**** Exercise material ****
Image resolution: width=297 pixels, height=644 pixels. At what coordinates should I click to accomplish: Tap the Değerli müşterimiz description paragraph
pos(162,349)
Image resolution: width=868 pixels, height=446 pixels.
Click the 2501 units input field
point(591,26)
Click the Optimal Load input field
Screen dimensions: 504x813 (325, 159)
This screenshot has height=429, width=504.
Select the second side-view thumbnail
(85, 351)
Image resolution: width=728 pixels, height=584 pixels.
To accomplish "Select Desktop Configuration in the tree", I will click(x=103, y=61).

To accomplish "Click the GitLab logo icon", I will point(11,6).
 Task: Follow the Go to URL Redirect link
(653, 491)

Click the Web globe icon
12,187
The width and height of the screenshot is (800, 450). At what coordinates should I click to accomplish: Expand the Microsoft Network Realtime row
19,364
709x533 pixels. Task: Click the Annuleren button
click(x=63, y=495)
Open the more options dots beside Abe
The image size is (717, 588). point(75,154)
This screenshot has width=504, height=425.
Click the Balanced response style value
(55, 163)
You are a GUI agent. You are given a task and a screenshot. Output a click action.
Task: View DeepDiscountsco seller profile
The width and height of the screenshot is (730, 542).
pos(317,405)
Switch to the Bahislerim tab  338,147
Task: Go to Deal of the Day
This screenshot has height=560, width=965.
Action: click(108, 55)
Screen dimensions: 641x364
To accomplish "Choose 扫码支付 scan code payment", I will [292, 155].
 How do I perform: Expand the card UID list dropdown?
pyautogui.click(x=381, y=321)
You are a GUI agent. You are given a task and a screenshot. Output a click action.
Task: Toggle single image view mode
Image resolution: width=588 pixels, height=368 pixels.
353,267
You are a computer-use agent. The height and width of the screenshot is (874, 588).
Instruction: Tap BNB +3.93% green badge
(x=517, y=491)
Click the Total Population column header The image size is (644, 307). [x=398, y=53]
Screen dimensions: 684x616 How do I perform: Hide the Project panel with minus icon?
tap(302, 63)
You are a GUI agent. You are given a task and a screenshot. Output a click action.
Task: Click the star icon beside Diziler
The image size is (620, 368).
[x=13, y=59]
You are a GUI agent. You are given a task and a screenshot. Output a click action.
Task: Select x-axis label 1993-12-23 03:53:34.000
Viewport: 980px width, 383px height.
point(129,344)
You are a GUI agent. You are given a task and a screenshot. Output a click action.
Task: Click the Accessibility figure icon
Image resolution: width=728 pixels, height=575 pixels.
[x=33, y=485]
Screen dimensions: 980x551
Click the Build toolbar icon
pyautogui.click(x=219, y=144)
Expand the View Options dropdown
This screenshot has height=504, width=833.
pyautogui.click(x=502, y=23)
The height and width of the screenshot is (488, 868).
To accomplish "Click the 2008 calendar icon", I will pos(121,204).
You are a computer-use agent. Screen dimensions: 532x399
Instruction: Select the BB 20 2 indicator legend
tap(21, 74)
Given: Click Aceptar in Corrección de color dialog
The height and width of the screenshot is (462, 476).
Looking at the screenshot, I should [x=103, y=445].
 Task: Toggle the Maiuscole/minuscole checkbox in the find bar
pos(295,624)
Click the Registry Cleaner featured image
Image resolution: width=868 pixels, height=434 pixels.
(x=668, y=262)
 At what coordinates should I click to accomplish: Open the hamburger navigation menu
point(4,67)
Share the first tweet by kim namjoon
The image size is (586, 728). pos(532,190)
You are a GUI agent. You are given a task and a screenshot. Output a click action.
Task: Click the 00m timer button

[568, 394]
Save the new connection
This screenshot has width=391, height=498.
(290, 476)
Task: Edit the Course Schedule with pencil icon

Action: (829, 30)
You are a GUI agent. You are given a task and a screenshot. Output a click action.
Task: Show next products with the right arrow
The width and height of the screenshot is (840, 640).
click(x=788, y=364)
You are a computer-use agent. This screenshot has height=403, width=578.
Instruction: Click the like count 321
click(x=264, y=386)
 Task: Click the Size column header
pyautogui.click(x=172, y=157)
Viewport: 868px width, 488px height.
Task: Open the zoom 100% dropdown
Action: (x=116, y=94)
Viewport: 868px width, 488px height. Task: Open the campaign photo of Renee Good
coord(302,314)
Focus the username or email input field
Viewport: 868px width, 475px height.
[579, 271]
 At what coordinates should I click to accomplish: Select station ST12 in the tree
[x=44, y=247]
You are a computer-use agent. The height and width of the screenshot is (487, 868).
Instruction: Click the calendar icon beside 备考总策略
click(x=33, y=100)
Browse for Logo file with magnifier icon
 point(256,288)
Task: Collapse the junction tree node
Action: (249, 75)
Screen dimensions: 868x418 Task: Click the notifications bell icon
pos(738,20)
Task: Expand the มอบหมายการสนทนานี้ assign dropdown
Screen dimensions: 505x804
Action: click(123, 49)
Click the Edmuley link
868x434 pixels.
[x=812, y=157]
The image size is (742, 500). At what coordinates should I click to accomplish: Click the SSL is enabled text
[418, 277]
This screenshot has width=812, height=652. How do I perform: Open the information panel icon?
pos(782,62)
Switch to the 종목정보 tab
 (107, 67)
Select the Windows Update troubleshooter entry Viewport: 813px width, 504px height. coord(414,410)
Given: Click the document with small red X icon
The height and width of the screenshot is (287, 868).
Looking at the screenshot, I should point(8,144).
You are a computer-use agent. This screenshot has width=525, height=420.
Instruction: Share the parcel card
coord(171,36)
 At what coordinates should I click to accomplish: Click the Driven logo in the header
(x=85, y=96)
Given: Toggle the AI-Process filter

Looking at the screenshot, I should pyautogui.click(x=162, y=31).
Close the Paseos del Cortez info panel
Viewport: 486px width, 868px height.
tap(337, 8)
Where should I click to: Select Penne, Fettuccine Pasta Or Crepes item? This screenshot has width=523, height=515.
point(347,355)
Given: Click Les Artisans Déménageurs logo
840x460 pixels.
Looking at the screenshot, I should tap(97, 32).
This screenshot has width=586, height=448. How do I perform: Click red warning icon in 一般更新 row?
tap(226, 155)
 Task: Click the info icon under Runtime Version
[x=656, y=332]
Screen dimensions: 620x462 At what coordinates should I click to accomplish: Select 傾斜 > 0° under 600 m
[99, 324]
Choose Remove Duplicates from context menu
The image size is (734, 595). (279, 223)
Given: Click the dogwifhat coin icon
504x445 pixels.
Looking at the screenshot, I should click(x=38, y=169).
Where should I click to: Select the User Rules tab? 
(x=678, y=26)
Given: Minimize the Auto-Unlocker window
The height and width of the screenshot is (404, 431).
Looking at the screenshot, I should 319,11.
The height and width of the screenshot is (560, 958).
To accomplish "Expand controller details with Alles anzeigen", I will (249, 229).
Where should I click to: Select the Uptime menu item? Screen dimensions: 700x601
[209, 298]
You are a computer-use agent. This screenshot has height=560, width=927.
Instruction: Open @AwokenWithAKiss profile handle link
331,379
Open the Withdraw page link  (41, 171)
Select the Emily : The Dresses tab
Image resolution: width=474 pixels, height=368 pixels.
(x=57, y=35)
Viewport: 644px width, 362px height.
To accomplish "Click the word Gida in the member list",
****
What this task involves =
The reply should consist of all the records, repeated exactly.

Solution =
Image resolution: width=297 pixels, height=644 pixels. At what coordinates should I click to accomplish: Tap the Değerli müşterimiz description paragraph
pos(162,349)
Image resolution: width=868 pixels, height=446 pixels.
Click the 2501 units input field
point(591,26)
Click the Optimal Load input field
Screen dimensions: 504x813 (325, 159)
This screenshot has height=429, width=504.
Select the second side-view thumbnail
(85, 351)
Image resolution: width=728 pixels, height=584 pixels.
To accomplish "Select Desktop Configuration in the tree", I will click(x=103, y=61).

To accomplish "Click the GitLab logo icon", I will point(11,6).
 Task: Follow the Go to URL Redirect link
(653, 491)

Click the Web globe icon
12,187
The width and height of the screenshot is (800, 450). At what coordinates should I click to accomplish: Expand the Microsoft Network Realtime row
19,364
709x533 pixels. Task: Click the Annuleren button
click(x=63, y=495)
Open the more options dots beside Abe
The image size is (717, 588). point(75,154)
This screenshot has width=504, height=425.
Click the Balanced response style value
(55, 163)
You are a GUI agent. You are given a task and a screenshot. Output a click action.
Task: View DeepDiscountsco seller profile
The width and height of the screenshot is (730, 542).
pos(317,405)
Switch to the Bahislerim tab  338,147
Task: Go to Deal of the Day
This screenshot has height=560, width=965.
Action: click(108, 55)
Screen dimensions: 641x364
To accomplish "Choose 扫码支付 scan code payment", I will [292, 155].
 How do I perform: Expand the card UID list dropdown?
pyautogui.click(x=381, y=321)
You are a GUI agent. You are given a task and a screenshot. Output a click action.
Task: Toggle single image view mode
Image resolution: width=588 pixels, height=368 pixels.
353,267
You are a computer-use agent. The height and width of the screenshot is (874, 588).
Instruction: Tap BNB +3.93% green badge
(x=517, y=491)
Click the Total Population column header The image size is (644, 307). [x=398, y=53]
Screen dimensions: 684x616 How do I perform: Hide the Project panel with minus icon?
tap(302, 63)
You are a GUI agent. You are given a task and a screenshot. Output a click action.
Task: Click the star icon beside Diziler
The image size is (620, 368).
[x=13, y=59]
You are a GUI agent. You are given a task and a screenshot. Output a click action.
Task: Select x-axis label 1993-12-23 03:53:34.000
Viewport: 980px width, 383px height.
point(129,344)
You are a GUI agent. You are given a task and a screenshot. Output a click action.
Task: Click the Accessibility figure icon
Image resolution: width=728 pixels, height=575 pixels.
[x=33, y=485]
Screen dimensions: 980x551
Click the Build toolbar icon
pyautogui.click(x=219, y=144)
Expand the View Options dropdown
This screenshot has height=504, width=833.
pyautogui.click(x=502, y=23)
The height and width of the screenshot is (488, 868).
To accomplish "Click the 2008 calendar icon", I will pos(121,204).
You are a computer-use agent. Screen dimensions: 532x399
Instruction: Select the BB 20 2 indicator legend
tap(21, 74)
Given: Click Aceptar in Corrección de color dialog
The height and width of the screenshot is (462, 476).
Looking at the screenshot, I should [x=103, y=445].
 Task: Toggle the Maiuscole/minuscole checkbox in the find bar
pos(295,624)
Click the Registry Cleaner featured image
Image resolution: width=868 pixels, height=434 pixels.
(x=668, y=262)
 At what coordinates should I click to accomplish: Open the hamburger navigation menu
point(4,67)
Share the first tweet by kim namjoon
The image size is (586, 728). pos(532,190)
You are a GUI agent. You are given a task and a screenshot. Output a click action.
Task: Click the 00m timer button

[568, 394]
Save the new connection
This screenshot has width=391, height=498.
(290, 476)
Task: Edit the Course Schedule with pencil icon

Action: (829, 30)
You are a GUI agent. You are given a task and a screenshot. Output a click action.
Task: Show next products with the right arrow
The width and height of the screenshot is (840, 640).
click(x=788, y=364)
You are a computer-use agent. This screenshot has height=403, width=578.
Instruction: Click the like count 321
click(x=264, y=386)
 Task: Click the Size column header
pyautogui.click(x=172, y=157)
Viewport: 868px width, 488px height.
Task: Open the zoom 100% dropdown
Action: (x=116, y=94)
Viewport: 868px width, 488px height. Task: Open the campaign photo of Renee Good
coord(302,314)
Focus the username or email input field
Viewport: 868px width, 475px height.
[579, 271]
 At what coordinates should I click to accomplish: Select station ST12 in the tree
[x=44, y=247]
You are a computer-use agent. The height and width of the screenshot is (487, 868).
Instruction: Click the calendar icon beside 备考总策略
click(x=33, y=100)
Browse for Logo file with magnifier icon
 point(256,288)
Task: Collapse the junction tree node
Action: (249, 75)
Screen dimensions: 868x418 Task: Click the notifications bell icon
pos(738,20)
Task: Expand the มอบหมายการสนทนานี้ assign dropdown
Screen dimensions: 505x804
Action: click(123, 49)
Click the Edmuley link
868x434 pixels.
[x=812, y=157]
The image size is (742, 500). At what coordinates should I click to accomplish: Click the SSL is enabled text
[418, 277]
This screenshot has width=812, height=652. How do I perform: Open the information panel icon?
pos(782,62)
Switch to the 종목정보 tab
 (107, 67)
Select the Windows Update troubleshooter entry Viewport: 813px width, 504px height. coord(414,410)
Given: Click the document with small red X icon
The height and width of the screenshot is (287, 868).
Looking at the screenshot, I should point(8,144).
You are a computer-use agent. This screenshot has width=525, height=420.
Instruction: Share the parcel card
coord(171,36)
 At what coordinates should I click to accomplish: Click the Driven logo in the header
(x=85, y=96)
Given: Toggle the AI-Process filter

Looking at the screenshot, I should pyautogui.click(x=162, y=31).
Close the Paseos del Cortez info panel
Viewport: 486px width, 868px height.
tap(337, 8)
Where should I click to: Select Penne, Fettuccine Pasta Or Crepes item? This screenshot has width=523, height=515.
point(347,355)
Given: Click Les Artisans Déménageurs logo
840x460 pixels.
Looking at the screenshot, I should tap(97, 32).
This screenshot has width=586, height=448. How do I perform: Click red warning icon in 一般更新 row?
tap(226, 155)
 Task: Click the info icon under Runtime Version
[x=656, y=332]
Screen dimensions: 620x462 At what coordinates should I click to accomplish: Select 傾斜 > 0° under 600 m
[99, 324]
Choose Remove Duplicates from context menu
The image size is (734, 595). (279, 223)
Given: Click the dogwifhat coin icon
504x445 pixels.
Looking at the screenshot, I should click(x=38, y=169).
Where should I click to: Select the User Rules tab? 
(x=678, y=26)
Given: Minimize the Auto-Unlocker window
The height and width of the screenshot is (404, 431).
Looking at the screenshot, I should 319,11.
The height and width of the screenshot is (560, 958).
To accomplish "Expand controller details with Alles anzeigen", I will (249, 229).
Where should I click to: Select the Uptime menu item? Screen dimensions: 700x601
[209, 298]
You are a computer-use agent. This screenshot has height=560, width=927.
Instruction: Open @AwokenWithAKiss profile handle link
331,379
Open the Withdraw page link  (41, 171)
Select the Emily : The Dresses tab
Image resolution: width=474 pixels, height=368 pixels.
(x=57, y=35)
Viewport: 644px width, 362px height.
To accomplish "Click the word Gida in the member list",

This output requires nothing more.